Ce saut a fait des attaques de crocodiles un risque de mortalité 10 fois supérieur à celui du paludisme, selon Sebastian Brackhane de l’Université de Fribourg en Allemagne, qui a étudié la gestion des crocodiles au Timor oriental.
Brackhane et d’autres scientifiques ont cherché ce qui pouvait être à l’origine de ce bond dans un pays où la population de crocodiles indigènes est relativement faible, notamment la possibilité que les humains empiètent sur leur habitat.
Mais « nous pensons qu’une augmentation du nombre de grands crocodiles d’eau salée est le facteur principal », a-t-il déclaré à l’AFP.

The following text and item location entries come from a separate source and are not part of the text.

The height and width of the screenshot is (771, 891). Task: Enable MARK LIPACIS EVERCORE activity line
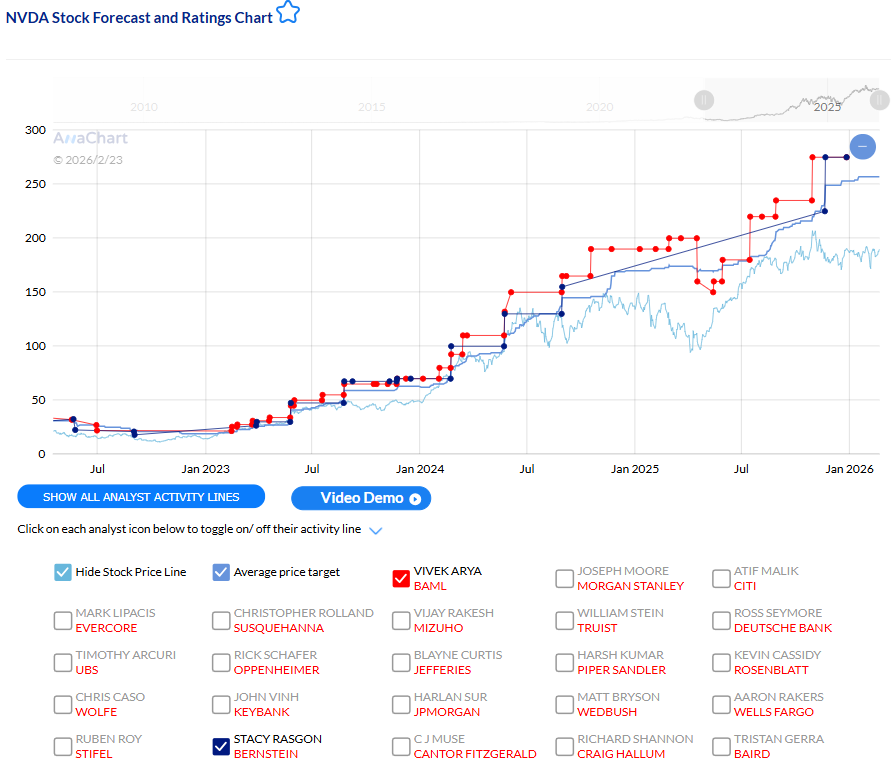pos(61,620)
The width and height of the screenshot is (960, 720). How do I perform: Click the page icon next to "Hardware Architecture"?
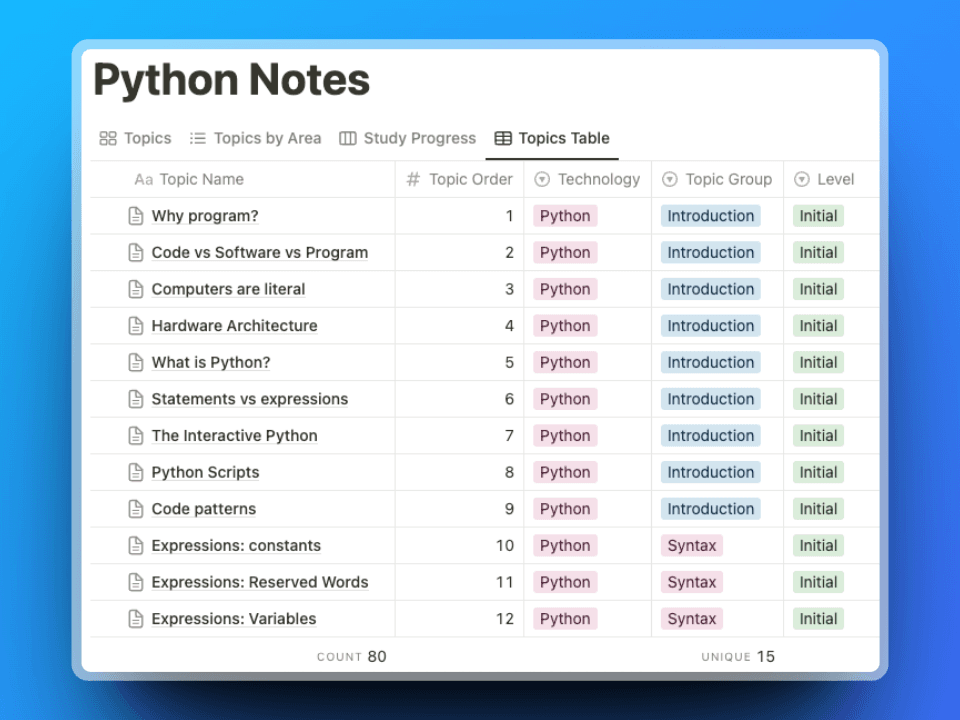(x=135, y=325)
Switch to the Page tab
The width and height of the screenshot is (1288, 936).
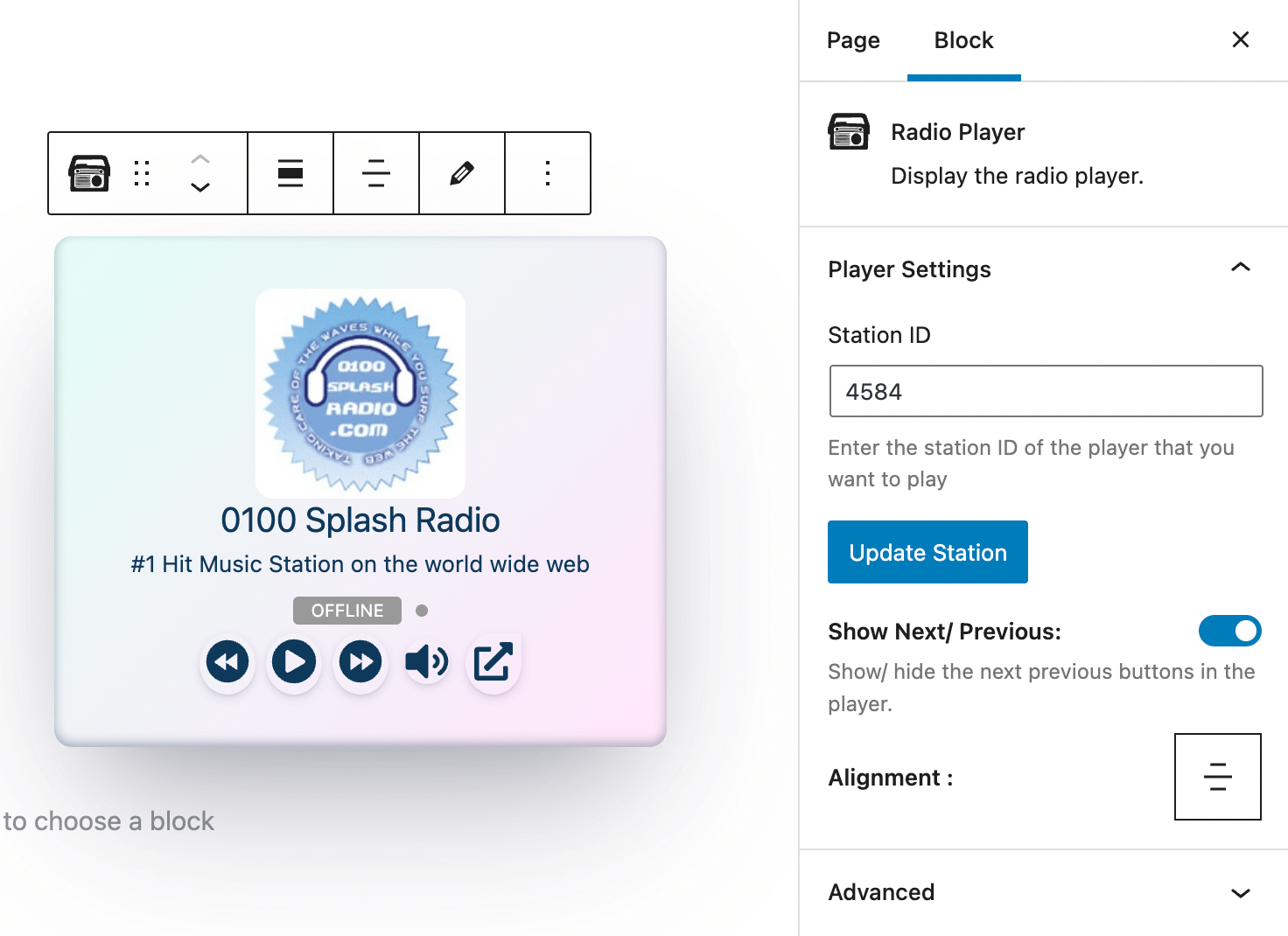click(853, 40)
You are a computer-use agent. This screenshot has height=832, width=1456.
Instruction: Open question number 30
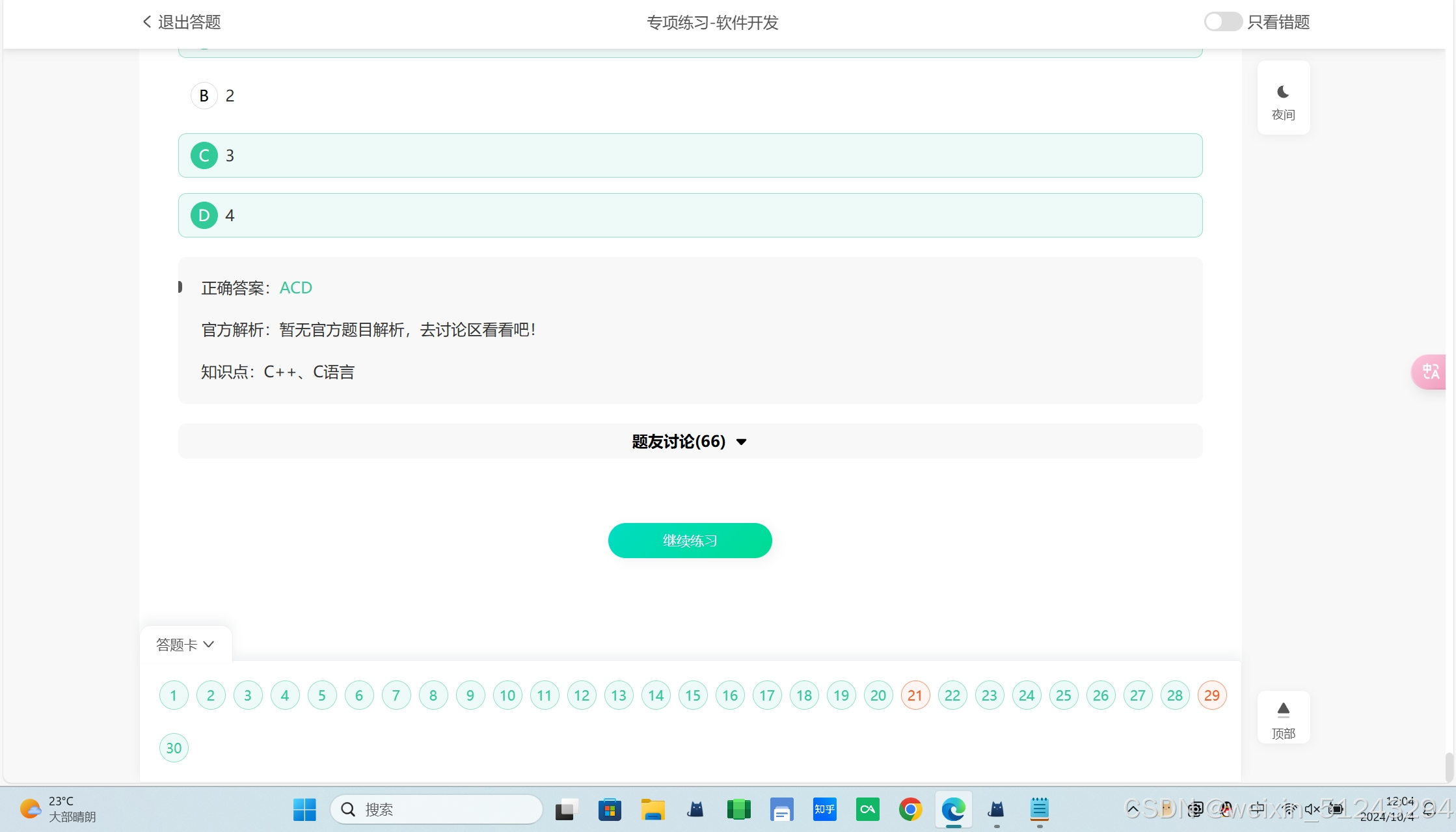coord(174,748)
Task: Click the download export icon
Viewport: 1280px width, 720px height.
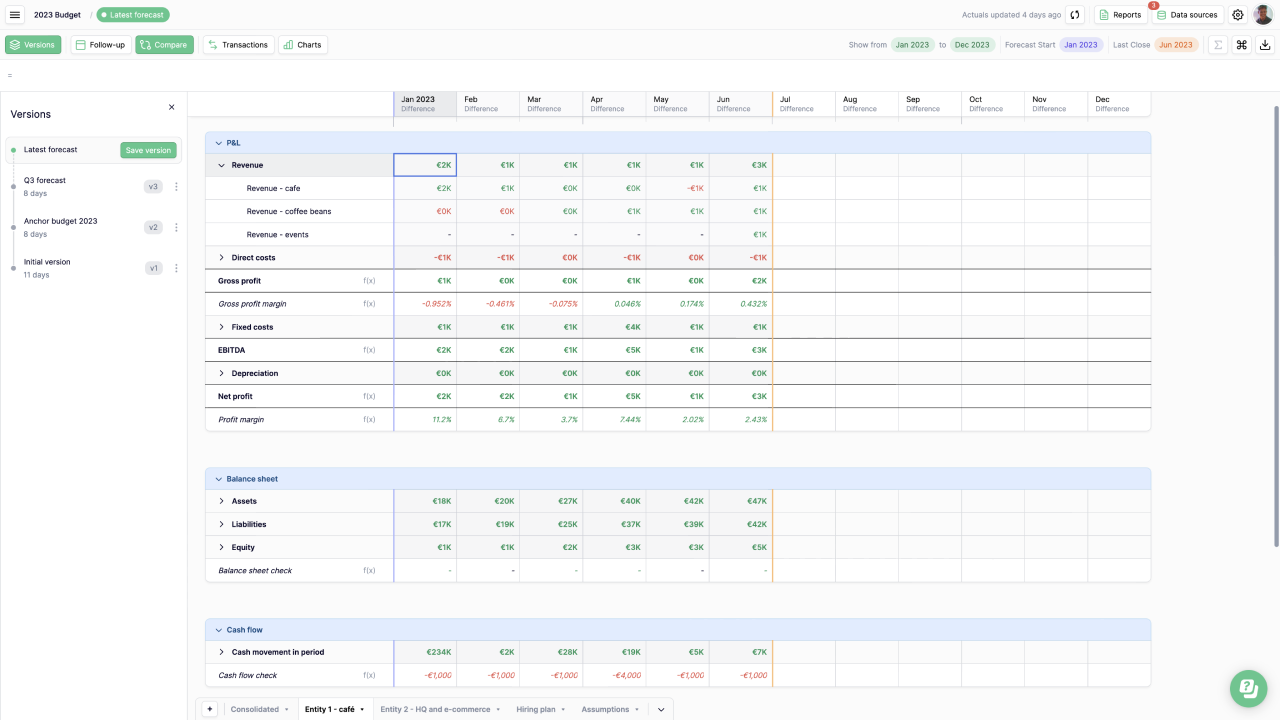Action: (1265, 45)
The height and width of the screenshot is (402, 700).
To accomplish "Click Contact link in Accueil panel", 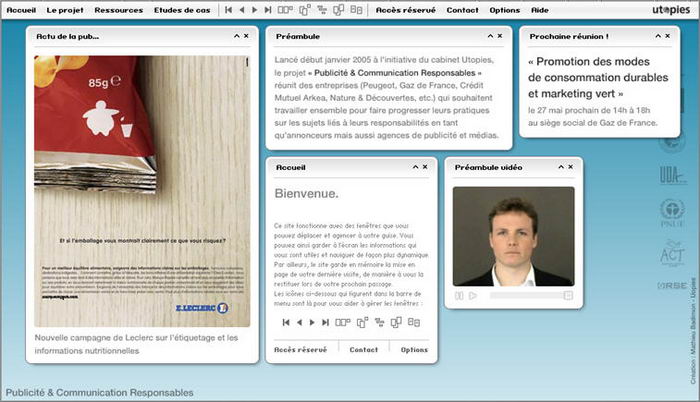I will pyautogui.click(x=364, y=350).
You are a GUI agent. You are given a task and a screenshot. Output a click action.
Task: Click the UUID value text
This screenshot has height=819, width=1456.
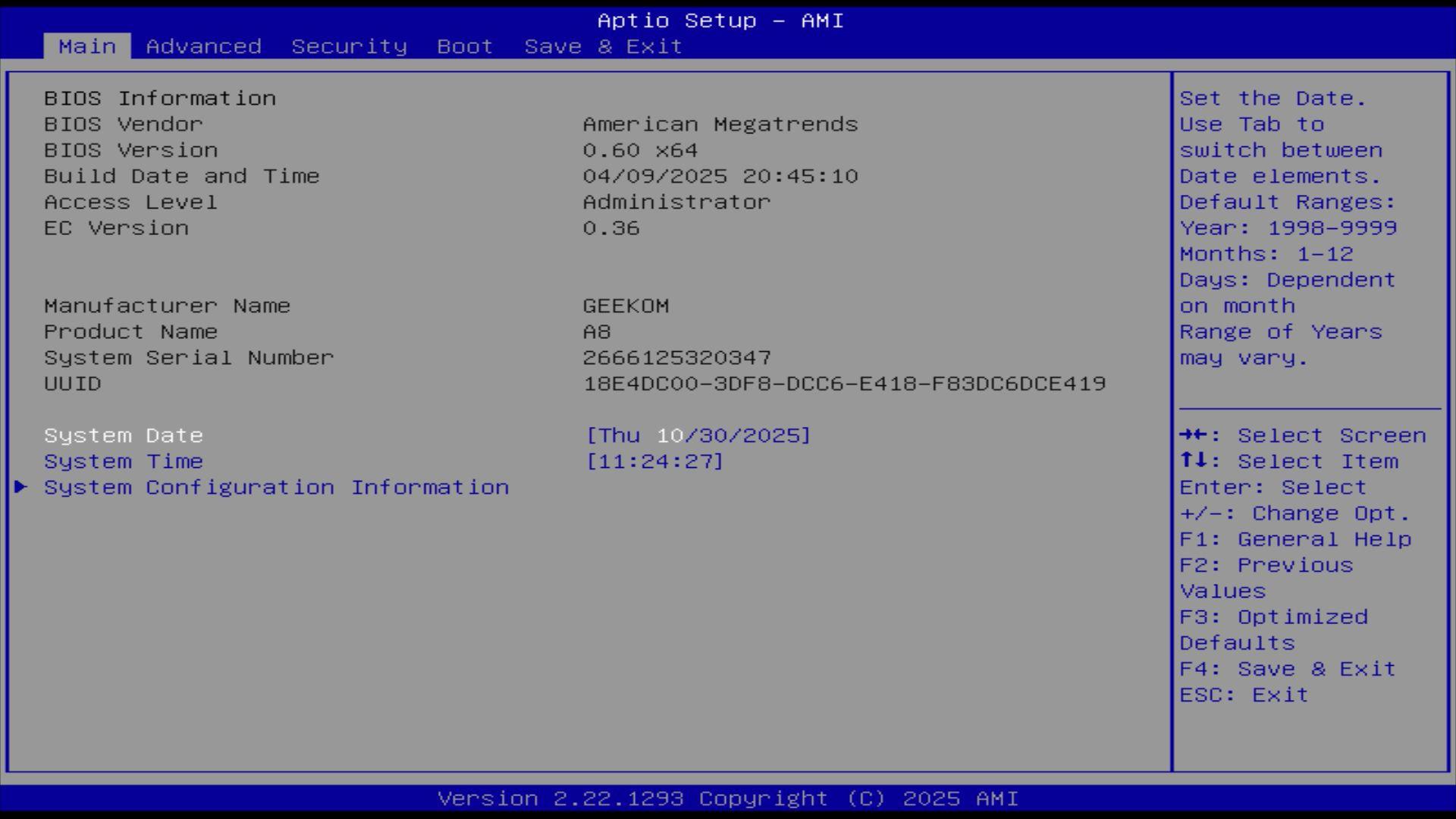(844, 384)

« Le problème ne se limite pas à (Timor oriental). D’autres îles, comme les îles Salomon et les Andamans, et plusieurs zones côtières de l’Indonésie présentent des schémas similaires d’augmentation des conflits entre humains et crocodiles », a ajouté Brackhane.
Vénération des reptiles
De nombreux Timorais, qui vénèrent les reptiles, pensent que la hausse des attaques est due à des créatures étrangères qui nagent depuis l’Australie ou ailleurs à la recherche de nourriture.
Banks affirme que les efforts de conservation ont stimulé la population de crocodiles de l’Australie,entraînant une plus grande concurrence pour les ressources – et forçant potentiellement certains à aller plus loin.
Alors, lui et Yusuke Fukuda, un scientifique de la faune sauvage du gouvernement australien du Territoire du Nord, espèrent que les tests ADN résoudront le mystère entourant la hausse soudaine des attaques de crocodiles.
Les scientifiques disent qu’il est possible pour les créatures, qui peuvent atteindre 20 pieds (six mètres) de long et peser 1 000 kilogrammes (2 200 livres), de faire le voyage de 500 kilomètres à travers la mer de Timor depuis l’Australie.
Il est également possible que les reptiles nagent depuis la Papouasie-Nouvelle-Guinée, l’Indonésie ou même la Malaisie.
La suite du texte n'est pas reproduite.